The Ethos of Human Sexuality in the Bible
The
few unambiguous condemnations of homosexuality in the Bible are surrounded by
a fairly broad stream of texts which speak of a very high evaluation of human
sexuality. There is an ethos of sexual life in Old and New Testament which must
not be left out of consideration when the issue of homosexuality is discussed.
The terribly dark shadow cast over homosexual activity in the Bible can only be
understood as the contrast of the great light which is shed on the creation of
male and female which elicits the judgment "very good" by its Creator
(Gen 1:31). It is my contention that a great many discussions of the issue of
Gay and Lesbian claims in relation to the Biblical message suffer from the virtual
isolation of this problem from the positive sexual ethos in Scripture. We shall,
therefore, first sketch this positive ethos which is the necessary backdrop for
the Biblical judgments of homosexuality.
There
are four passages in the New Testament which deal with important aspects of the
relation between men and women by appealing to the creation stories in Gen 1 and
2. The four passages are: Mark 10:2-9 and Matthew 19:3-9; 1 Corinthians 6:12-20;
1 Corinthians 11:2-16; Ephesians 5:21-33.
a)
Mark 10:2-9 and Matthew 19:3-9: Pharisees challenge Jesus with the question whether
it is lawful for a man to divorce his wife.

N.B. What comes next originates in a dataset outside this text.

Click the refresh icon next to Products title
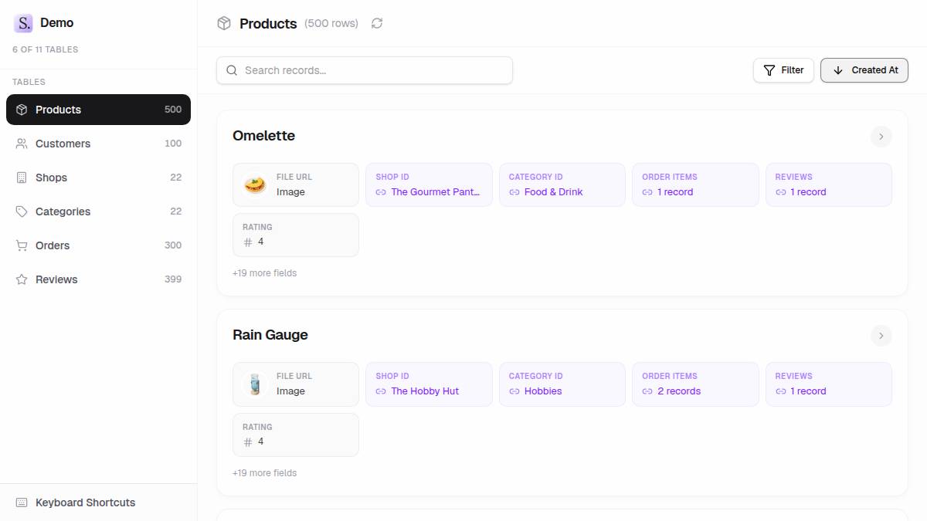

Jesus' answer goes over the head of
Mosaic legislation back to the creation stories. He says, "from the beginning
of creation `God made them male and female' (Gen 1:27). `For this reason a man
shall leave his father and mother and be joined to his wife, and the two shall
become one flesh'" (Gen 2:24). Jesus' answer recalls an order of sexuality
older and more pristine than later law. "From the beginning" alludes
not only to a distant past but to the bedrock of human sexuality as God's creation.
The drive which causes a man to leave behind his old family unit to form with
his wife a new union of life (Gen 2:24) is grounded in an antecedent act of divine
creation, the calling into being of a single human being in the two different
forms of male and female (Gen 1:27). As God's creation there is only one human
being who exists in two separate, distinct, and different forms of male and female;
and vice versa, they are in their separateness, distinction, and difference one
single human being. In this simultaneous oneness and duality, male and female
together are the image of God, receive the blessing of God and the unrestricted
approval of their Creator to be "very good" (Gen 1:28, 31).
b)
In 1 Cor 6:12-20 Paul has to contend with a group in the Christian community that
considers it perfectly legitimate for a man to hire the services of a prostitute.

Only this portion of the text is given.